Not that I’m the first person to use hobb in the name of a place where things aren’t quite right. The movie “In the Mouth of Madness” mostly took place in the fictional village of Hobbs End, and one or two older British movies featured a street named Hobbs Lane. (Though, I have reason to believe there used to be a real Hobbs Lane, but it has long since been renamed.)

After I made the post, I had an off the wall idea:
2 towns Heere and Therre.

If not in them, your niether here nor there but, if you where in the middle, you’d be between here and there!!!

That’s actually pretty funny…sort of. [:D]

There was an old thread on this forum with the same general subject. I don’t remember the title, alas. Maybe a search can bring it up.
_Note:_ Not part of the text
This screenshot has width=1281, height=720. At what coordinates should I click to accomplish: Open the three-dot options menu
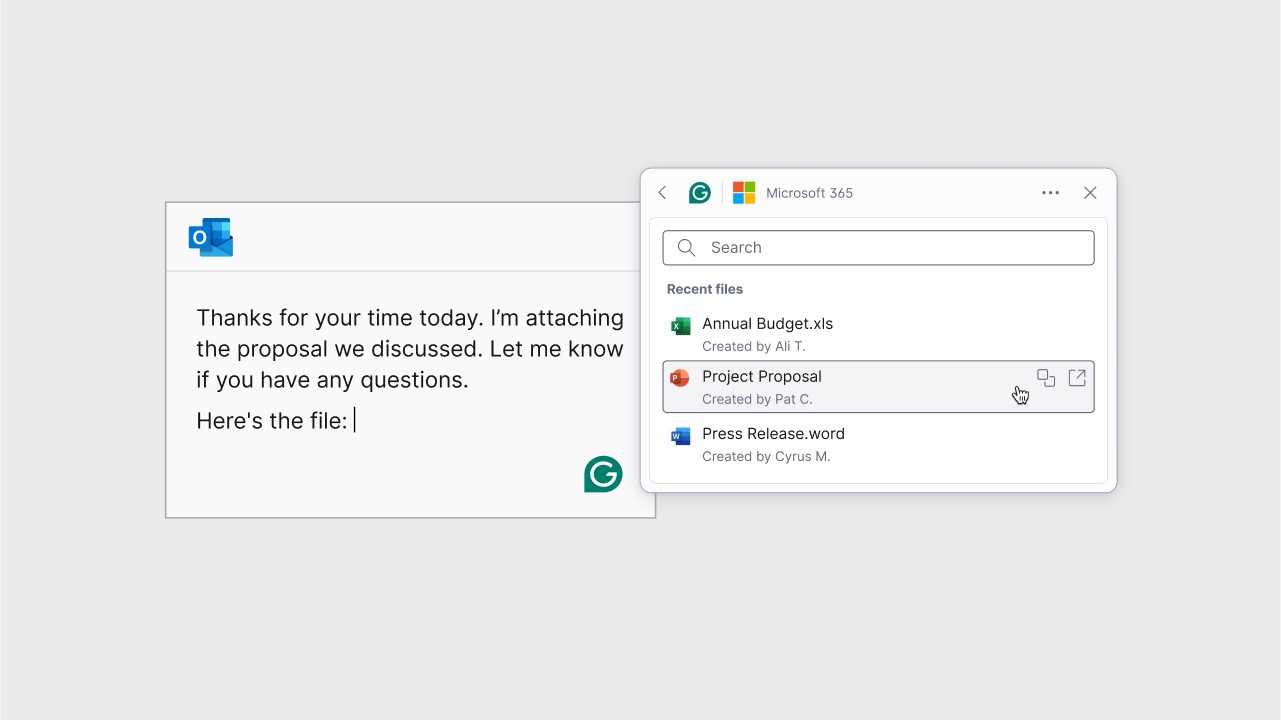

My contribution: the Pervert Building hosts a complete set of related businesses.
In the basement is an adult bookshop.
The front door leads to a peep show (it says so on the windows).
A woman of the night walks in front of the store. She has high heels, a low-neck blouse (which does not quite reach her waist), and a very short skirt.
A red light shines from an upstairs window or two.
A big burly guy in a pinstripe suit lounges in the doorway, partially out of the glow from the streetlight.

Invite your teenaged daughter to help you build and detail the model building. Explain each part of it to her as you go.

On my “planned” layout-- hope I get started on it soon-- my Santa Fe freight yard in the island seaport of Karankawa (my version of Galveston) shuttles cars to the port switching railroad. I plan a couple of tracks to be used for that operation. But the yard for the switching railroad will look somewhat bigger, because behind the two front tracks used in actual operation will be four more tracks full of freight cars that are actually visible (but incsonpicuous) staging. Freight trains leaving the island seaport run around the room across a bridge to the mainland where they disappear, and then they stop at the visible staging. The visible staging will be called DEMARA YARD.

Demara was the name of a character who was the great imposter, subject of a movie of that name back in 1960 or thereabouts. Demara Yard is a staging yard impersonating an operating yard.

I often use names with no obvious pun but a long complicated story behind them. My railroad is the Santa Vaca and Santa Fe. Holy cow!